**Questions to answer**
(a) Answer these questions using the text on Europe's energy crisis, one answer per line:
(i) What share of their natural gas do European allies get from Russia?
(ii) Which American resource does the text say should be put to use?
(iii) What broke record highs this week?
(b) Copy word for word the part of the text on Europe's energy crisis starting with "Access to affordable, clean" and going on through "invasion of Ukraine.".
(c) List every word in the first sentence of the text on Europe's energy crisis that describes the kind of energy people need access to.

**Document excerpt**
----
Access to affordable, clean and reliable energy is at the center of the crises unfolding across Europe and the events leading up to Russia’s unprovoked invasion of Ukraine.

For far too long, Russia’s leadership has weaponized their energy resources, inflicting pain on regional nations to gain political and economic influence. These vulnerabilities have been exacerbated by unrealistic policies focused on a rapid transition to renewable energy.

Given the urgency to support our European allies and the brave people of Ukraine, we must act swiftly to put in place mechanisms to combat Russia’s aggression – including leveraging America’s abundant natural gas resources.

Our European allies, who have become reliant on Russia for more than 40 percent of their natural gas due to short-sighted policy decisions, are facing supply shortages and reliability challenges which, together, are causing deep economic pain to the region. In fact, natural gas prices in Europe broke record highs this week. This dependency not only de-stabilizes Europe, but it directly funds Russia’s the war machine.
----
**Listed records**
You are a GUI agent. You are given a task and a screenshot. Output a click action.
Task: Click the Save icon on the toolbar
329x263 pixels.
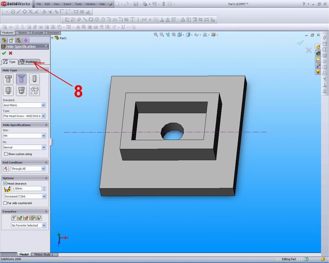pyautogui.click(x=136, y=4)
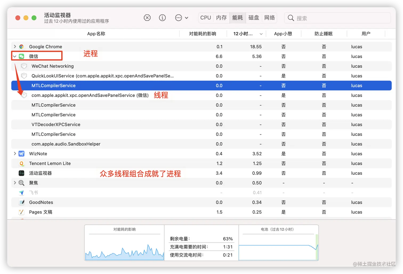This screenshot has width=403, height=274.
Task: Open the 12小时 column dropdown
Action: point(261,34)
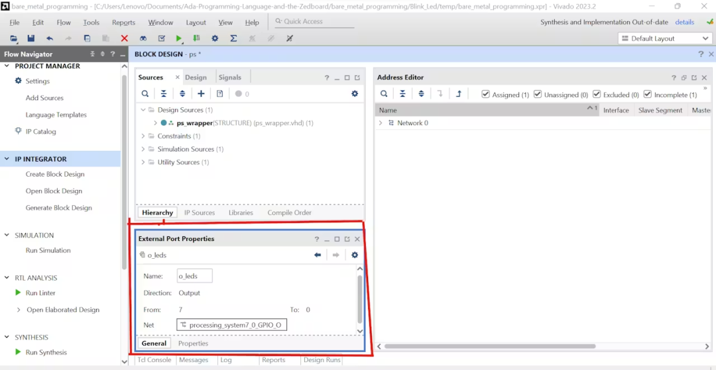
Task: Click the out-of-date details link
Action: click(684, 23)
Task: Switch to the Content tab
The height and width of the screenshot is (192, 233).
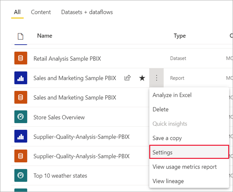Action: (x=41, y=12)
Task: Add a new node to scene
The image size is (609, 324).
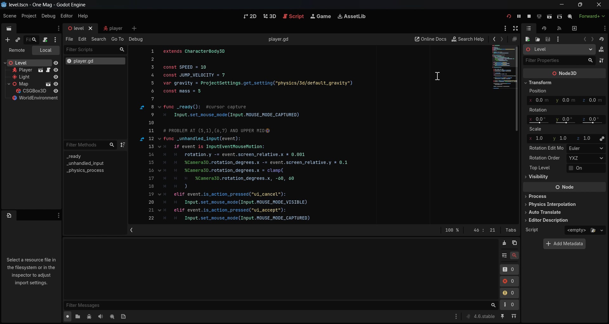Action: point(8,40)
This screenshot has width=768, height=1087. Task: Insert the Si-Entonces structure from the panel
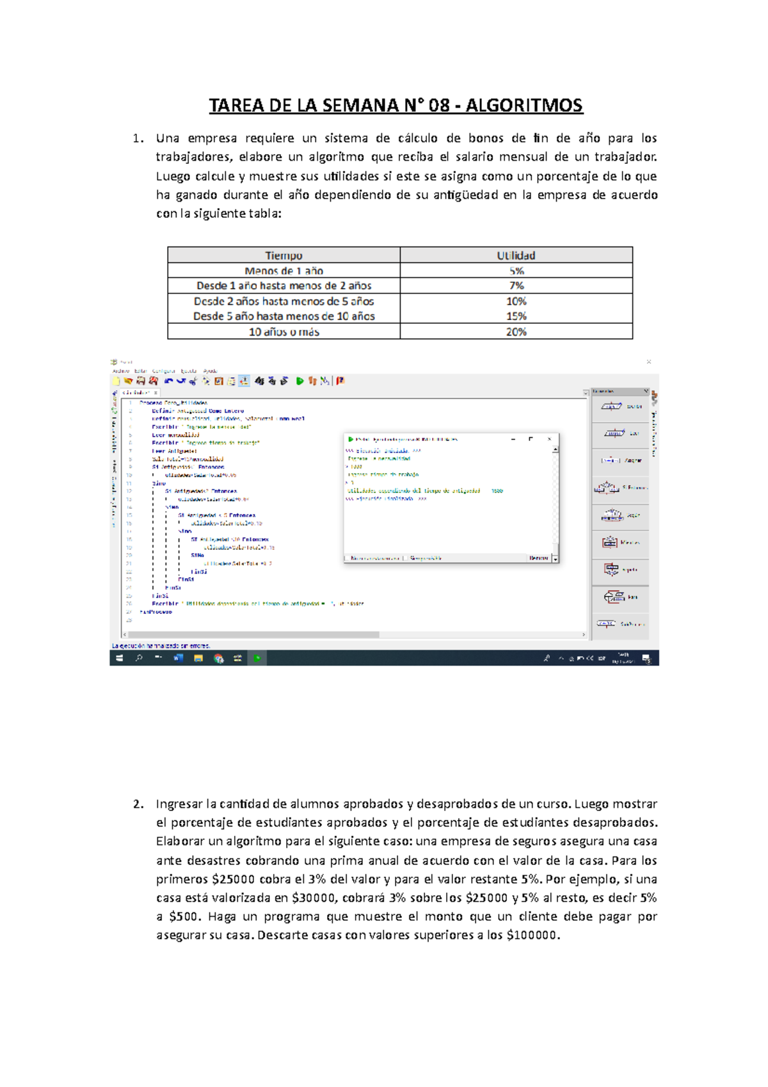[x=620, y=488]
----
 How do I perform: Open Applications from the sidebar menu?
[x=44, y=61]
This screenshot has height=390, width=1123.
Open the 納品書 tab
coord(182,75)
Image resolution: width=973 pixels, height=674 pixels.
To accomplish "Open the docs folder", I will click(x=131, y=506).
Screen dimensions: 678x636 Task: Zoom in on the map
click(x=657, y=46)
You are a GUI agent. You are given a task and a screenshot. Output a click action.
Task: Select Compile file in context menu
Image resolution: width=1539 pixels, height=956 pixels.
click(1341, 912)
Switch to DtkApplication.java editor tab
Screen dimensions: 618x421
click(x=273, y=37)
----
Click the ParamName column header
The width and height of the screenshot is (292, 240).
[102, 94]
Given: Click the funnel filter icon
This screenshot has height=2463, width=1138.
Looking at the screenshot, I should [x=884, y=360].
----
**Answers for the exercise**
(a)
(i) More than 40 percent
(ii) America's abundant natural gas resources
(iii) Natural gas prices in Europe

(b)
Access to affordable, clean and reliable energy is at the center of the crises unfolding across Europe and the events leading up to Russia’s unprovoked invasion of Ukraine.

(c) affordable, clean, reliable